Of course, this review is based on my own perception of the game, which I definitely didn't cross compare with other target users. As much as I'd love to convince myself that what I want in a game is what companies should strive for, Everlove had some good although scarce ratings on the Apple Store (4 to 5 stars on about 50 ratings for free and paid version) as well as some positive online reviews.
Also, as in design, it's difficult to guess what The Silicon Sisters have been through in order to design and develop Everlove, so it would be unfair to judge without knowing the project goals.
...But since I'm evil :D, I'll still conclude with a critical aspect towards the game. Generally, Everlove sticks to the status quo, in terms of games "for women". The context here matters: The Silicon Sisters' business goal is to break conventions and push the gaming industry to pay attention to a good half of their female audience. In my opinion, the romance topic is not the problem. Everlove fails to present an innovative gameplay with original characters and instead display an overused approach full of stereotypes.

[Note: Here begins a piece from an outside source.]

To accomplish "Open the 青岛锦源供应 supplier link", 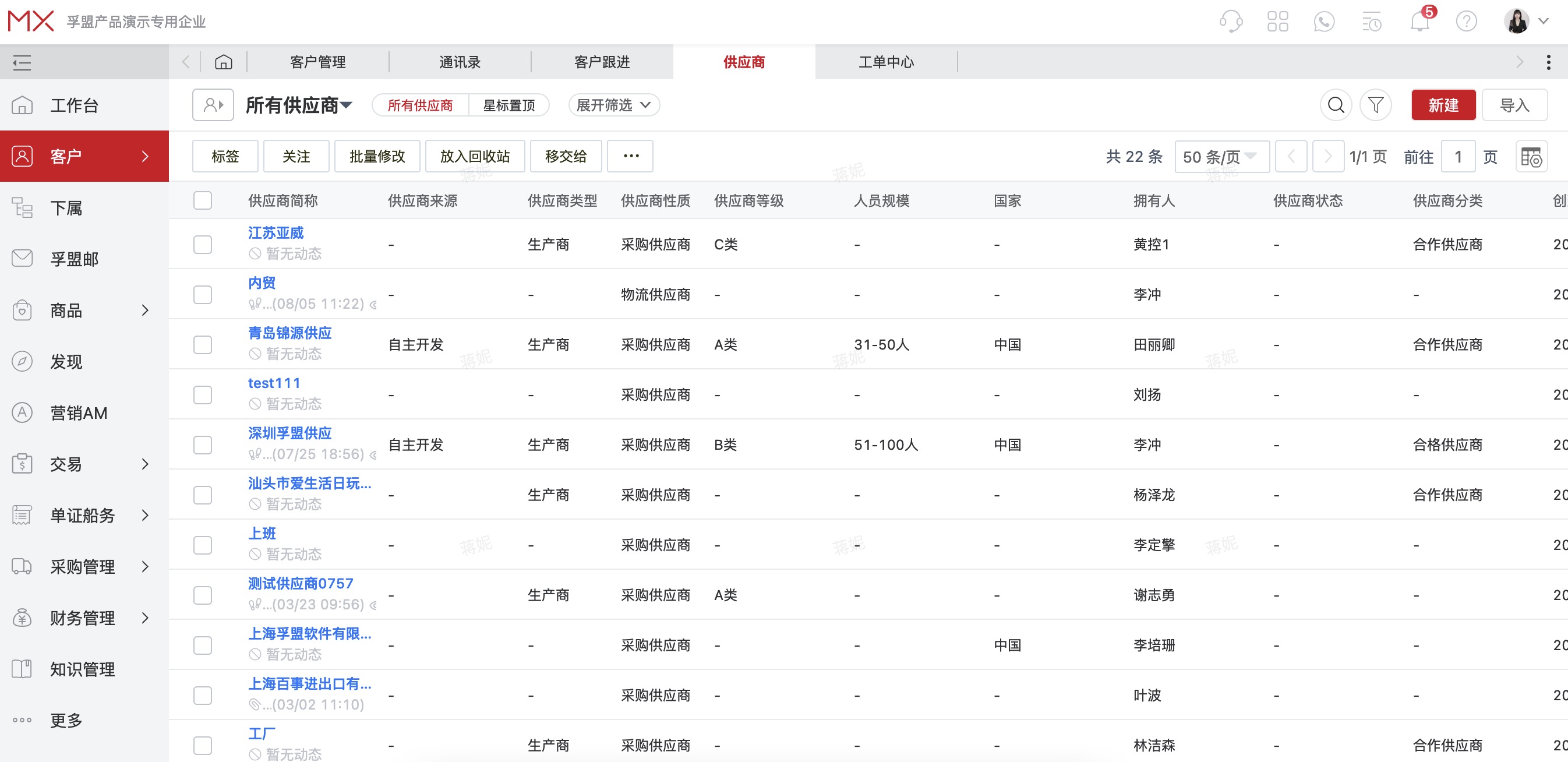I will coord(290,333).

There are already a lot of otome games available, and the game doesn't add anything to the genre. Worse, it conforms to what we can expect from a "girly" game, instead of proposing a real variety in terms of games for a female audience.
Finally Everlove is not terrible and is definitely worth a few hours of your time, if you like this kind of game. To me, it seems that the future of romance in game is not through romance novels, which fail to represent the interaction essential to any type of relationship development.
Feel free to download and try Everlove: Rose free version (iPhone/iPad version and Android version) and give your review of the game. What about groundbreaking visual novels or otome mechanism used in other games? Is there a future for romance games?